In the womb we consist 100% of human cells, but once the sterile bubble of the amniotic sac is burst at birth we eventually become 90% microbial as our entire body is colonised by microbes. We pick up a large quota of our bacterial population from our mothers during and after birth. That is why babies born by Caesarean section or those who are not breast fed are prone to developing allergies.


In this way, useful gut flora are passed on down the generations so that different cultures have the ability to digest foods that others would struggle with (e.g. most of the Japanese population has a gut bacterium that aids the digestion of seaweed, and many Africans are able to break down fibrous plants more easily than Europeans thanks to their gut bacteria).

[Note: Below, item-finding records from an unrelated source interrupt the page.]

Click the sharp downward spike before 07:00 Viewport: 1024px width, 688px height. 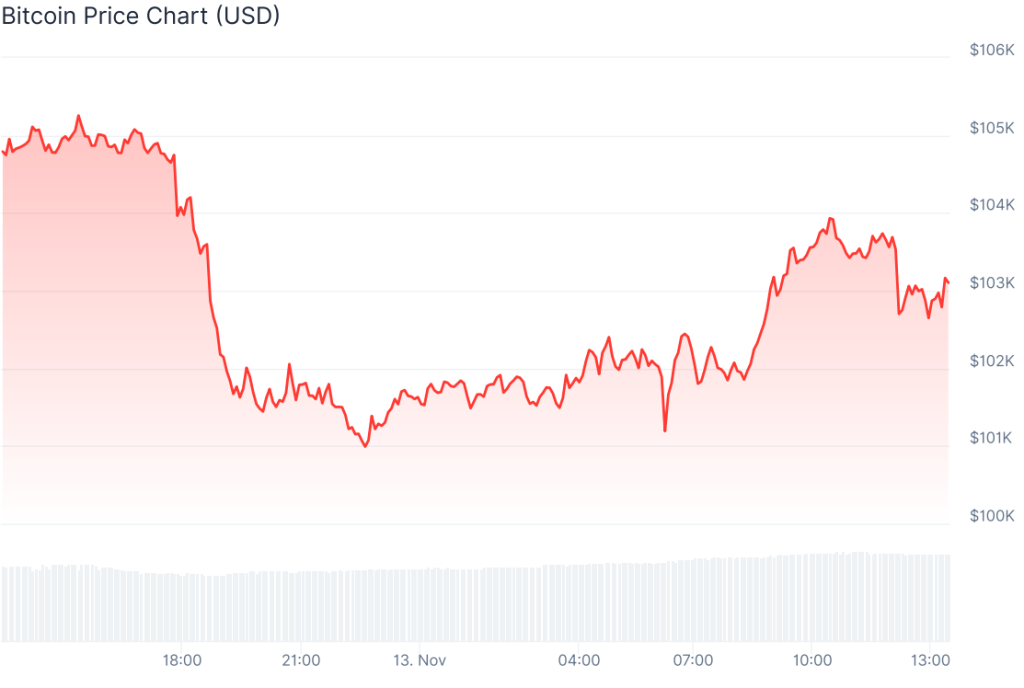665,431
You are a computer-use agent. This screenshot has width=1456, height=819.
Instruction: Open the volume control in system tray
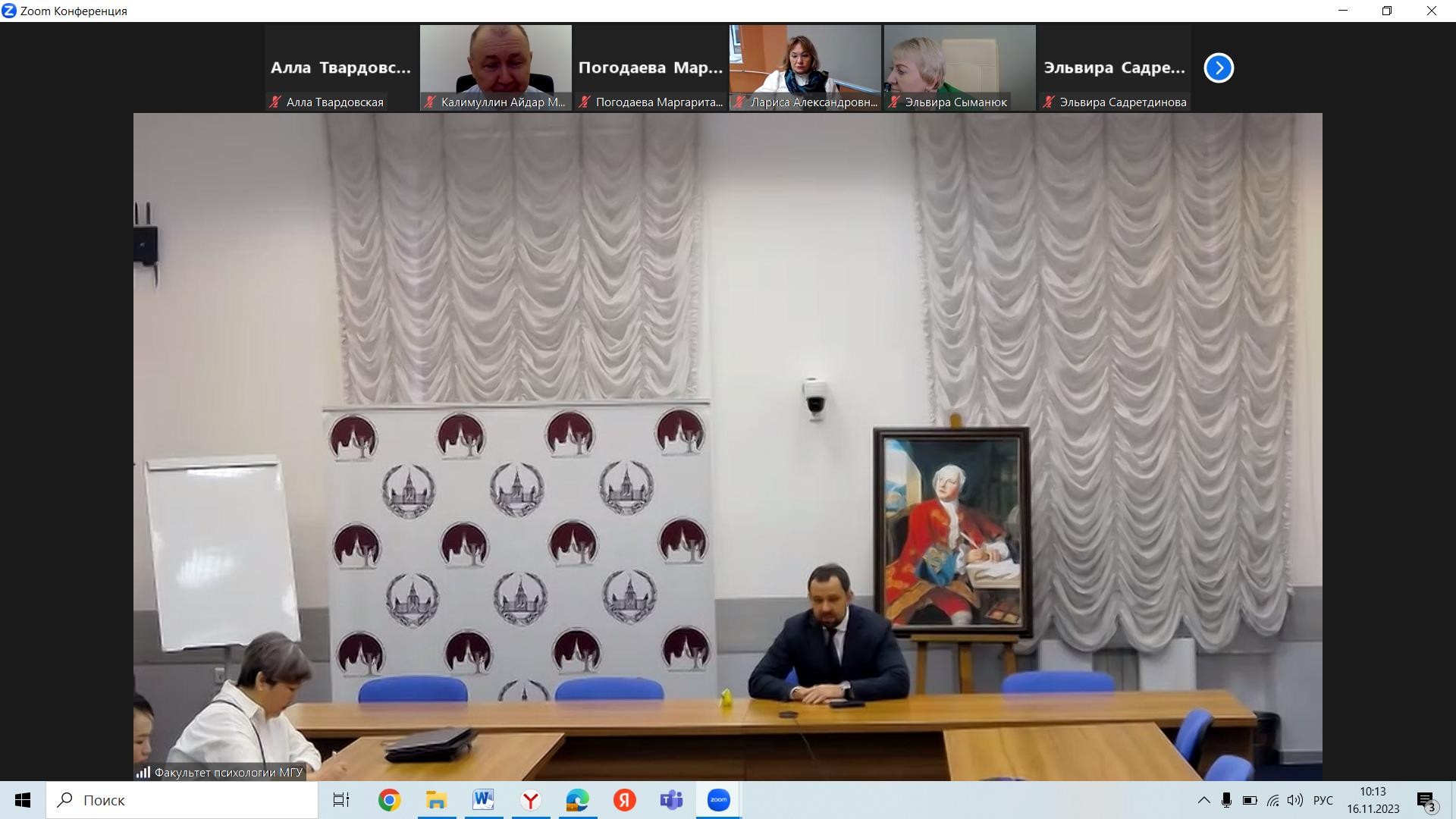1295,800
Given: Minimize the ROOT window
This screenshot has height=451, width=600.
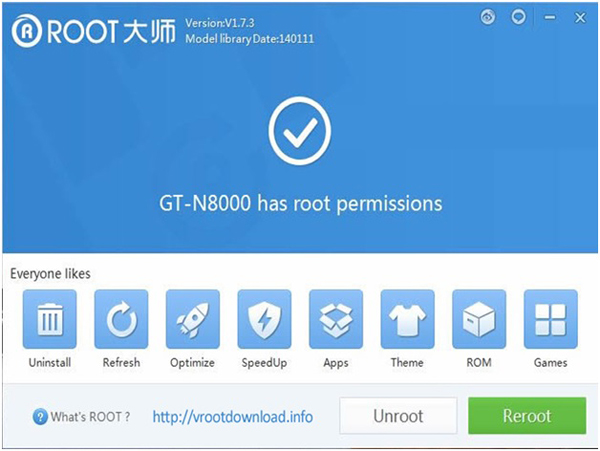Looking at the screenshot, I should [x=550, y=17].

It takes three years for our gut flora to stabilise. Our diet and lifestyle shape our microbiome, so if we eat a lot of one food item it will encourage bacteria that can utilise it and they will out compete those that can’t. Stress can also affect our gut flora as it alters the conditions in the gastrointestinal tract.


Research has shown that there are three main gut types linked to the predominant family of bacteria in the gut. It is interesting that traditional medical practices from India and China at least have categorized people according to what diet suits them best, which is undoubtedly a reflection of their gut flora type. So although these ancient cultures did not have the technology to identify bacteria, they could identify and categorise their effect as well as being able to modify it in order to promote health.



Bacteria are used in many food products to pre-digest it for us, as in yoghurt, and even add vitamins, as in the case of sauerkraut. Or to add flavor as in cheese or bouquet in wine. About 90% of our nutrition comes from what we eat and 10% is provided by our gut flora.



Prebiotics are foodstuffs that pass undigested into the large intestine and nourish beneficial bacteria there. Harmful bacteria cannot use prebiotics. Sugar is not a prebiotic because although it may be beneficial to some health-giving bacteria it also benefits tooth-rotting bacteria in the mouth. Examples of particularly potent prebiotics are asparagus, endives, artichokes, leeks, onions and garlic, but all whole fruits and vegetables are prebiotic as they contain the fibre that our good bacteria crave. If your diet is low in these, introduce them gradually to avoid bloating and wind!


Probiotics are edible living bacteria that promote health. They do this in three ways:

  • They produce fatty acids that optimize the efficiency of the gut lining to absorb nutrients.
  • They protect against harmful bacteria by taking up all the space and resources available in the gut.
  • They help our immune system and can be used to alleviate diarrhoea, prevent colds and protect against allergies.


You can read more about probiotics here.



Like me, you may be surprised to learn that about 80% of our immune system is located in the gut. Our gut bacteria train our immune system to distinguish between good guys and bad guys, so that it doesn’t destroy useful microbes or our own cells. It is gut bacteria that are responsible for blood types. It is a breakdown in the communication between the immune system and our gut flora that results in auto-immune diseases.



Research into the gut microbiome is still only in its infancy. There is still much to learn. For example, the influence of gut bacteria on our metabolism and so our weight has been under investigation for less than five years, and using probiotics is still a case of trial and error. We remain ignorant of over 60% of our gut flora.